**Суть задания**
1. Определите, согласуются ли с текстом о портретах Анели Судакевич три утверждения: (а) Фонвизин написал шесть портретов матери, и два из них висели в гостиной; (б) Костромитин оставил скульптурный портрет матери у себя; (в) жена Перельмана была школьной учительницей Беллы. На каждое утверждение ответьте «да» или «нет» и приведите дословно ту фразу текста, которая это решает.
2. Продолжите текст о портретах Анели Судакевич, начав сразу после его последнего предложения.

**Исходный текст**
────

Текст книги "Промельк Беллы"
Автор книги: Борис Мессерер
Жанр: Биографии и Мемуары, Публицистика
Возрастные ограничения: +16
сообщить о неприемлемом содержимом
Текущая страница: 13 (всего у книги 68 страниц) [доступный отрывок для чтения: 22 страниц]
Портреты Анели Судакевич
Мама оставалась красавицей. С возрастом ее красота не исчезла, она просто стала другой, появилась красота осени, соотнесенная с мудростью. Она продолжала работать главным художником Союзгосцирка. На ней лежала ответственность за изготовление костюмов для артистов и общего оформления аттракционов. Многие звезды цирка состояли в приятельских отношениях с мамой. Чуть ли не все они рано или поздно становились гостями нашего дома. Особенно часто бывал у нас Юрий Никулин.
Хочу заметить, что работа над цирковыми костюмами высоко ценится театральными художниками. Но маму ценили не только собратья по цеху: для каких бы спектаклей она ни делала костюмы – на эстраде, в мюзик-холле, в цирке, – ее работа всегда вызывала восхищение и благодарность со стороны артистов.
Мама дожила до весьма преклонных лет. И мне ее зрелая красота больше нравилась, чем красота юная. У нее всегда были преданные поклонники, которые восхищались ее образом, ее мыслями, ее способом жить и вести себя. Среди них были выдающиеся художники.
Артур Владимирович Фонвизин написал шесть портретов моей мамы, два из них висели у нас в гостиной.
Есть большой мамин портрет кисти Андрея Дмитриевича Гончарова, он не раз экспонировался на выставках художника, а позже был подарен маме. Мне известен ее портрет, написанный художником Поповым.
Другой портрет написан Виктором Николаевичем Перельманом. Любопытный факт: как выяснилось в дальнейшем, его жена была школьной учительницей Беллы.
Скульптурный портрет мамы сделал Андрей Николаевич Костромитин и подарил ей. Скульптура и по сей день находится у меня в мастерской.
Я с младых лет ценил эти портреты, восхищался ими и так с ними сроднился, что они стали частью моей жизни. Сам я тоже неоднократно рисовал маму.
Среди маминых поклонников были и писатели. Юрий Домбровский подарил маме на день рождения свою книгу новелл о Шекспире “Смуглая леди сонетов” с надписью:
Дай Вам Бог всего, всего, всего, Анель Алексеевна, за то, что Вы для меня лично сделали. С глубокой благодарностью любимой актрисе 28 октября 1969 года. Домбровский.

────

**Исходные данные**
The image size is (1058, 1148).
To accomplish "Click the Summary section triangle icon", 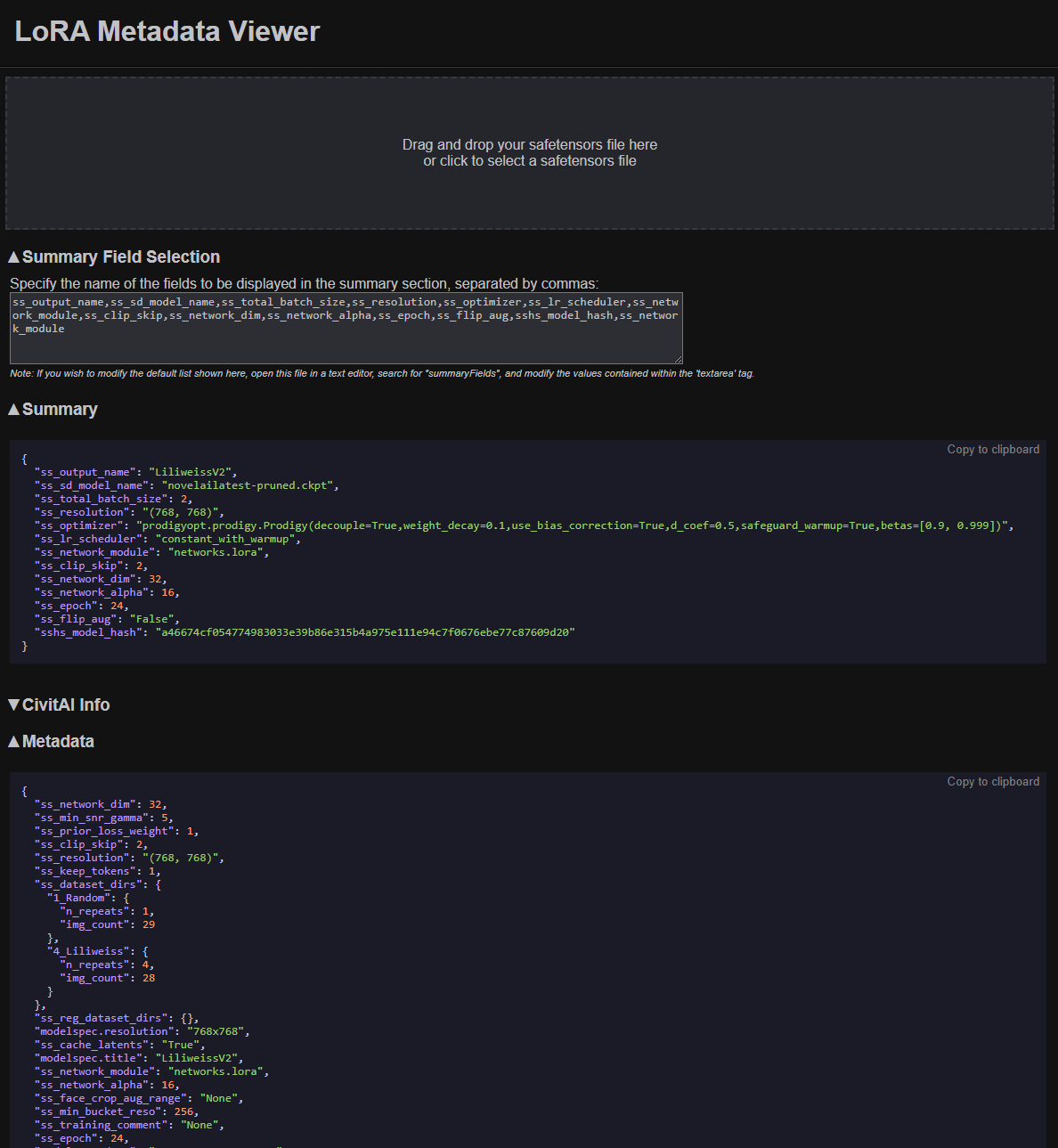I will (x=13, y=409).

────

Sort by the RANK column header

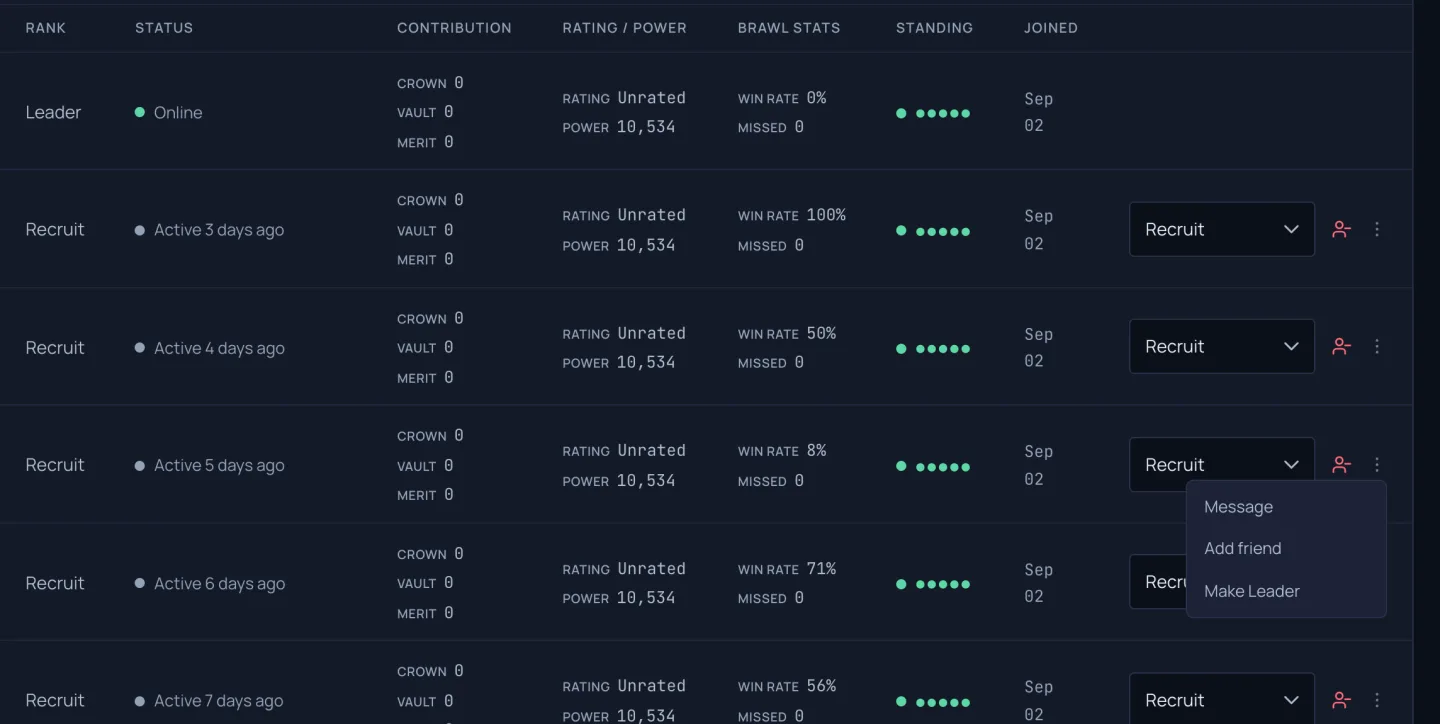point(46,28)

────

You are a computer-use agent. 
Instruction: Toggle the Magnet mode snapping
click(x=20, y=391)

────

**Полученные ответы**
1.
(а) Да: «Артур Владимирович Фонвизин написал шесть портретов моей мамы, два из них висели у нас в гостиной».
(б) Нет: «Скульптурный портрет мамы сделал Андрей Николаевич Костромитин и подарил ей».
(в) Да: «его жена была школьной учительницей Беллы».

2.
И конечно, Белла неизменно восхищалась Анелью Алексеевной. Сохранилась их обширная переписка, она ждет своего часа, чтобы быть опубликованной. Белла писала в связи с маминым юбилеем:
Все проходит, но красота остается. Я смотрю на прекрасное лицо Анели и не могу наглядеться. 28 октября ей исполнилось 95 лет. Столь благородно и непреклонно превозмочь и претерпеть сложные, долгие и трудные годы Отечества нашего, четверть века проработать главной художницей Московского цирка, а потом и Союзцирка, служа радости и утешению многих и многих почитателей этого изысканного и вместе с тем всеми любимого вида искусства. Юрий Никулин, Максим Никулин, Олег Попов, Карандаш (Румянцев), Ирина Бугримова, великие цирковые династии Дуровых, Волжанских, Филатовых с благодарностью помнили и помнят эти изящные, неоценимо вспомогательные художественные свершения Анели Судакевич.
Разумеется, есть и другие счастливые удачи: сын, многоизвестный художник Борис Мессерер, внук Александр, правнучки и правнуки.
Хочу еще раз поздравить Анель Судакевич с Днем рождения и завершить мое поздравление стихотворением.
Прекрасной медленной дорогой
иду в Алёкино (оно
зовет себя: Алёкино́),
и дух мой, мерный и здоровый,
мне внове, словно не знаком
и, может быть, не современник
мне тот, по склону, сквозь репейник,
в Алёкино за молоком
бредущий путник. Да туда ли,
затем ли, ныне ль он идет,
врисован в луг и небосвод
для чьей-то думы и печали?
Я – лишь сейчас, в сей миг, а он —
всегда: пространства завсегдатай,
подошвами худых сандалий
осуществляет ход времен
вдоль вечности и косогора.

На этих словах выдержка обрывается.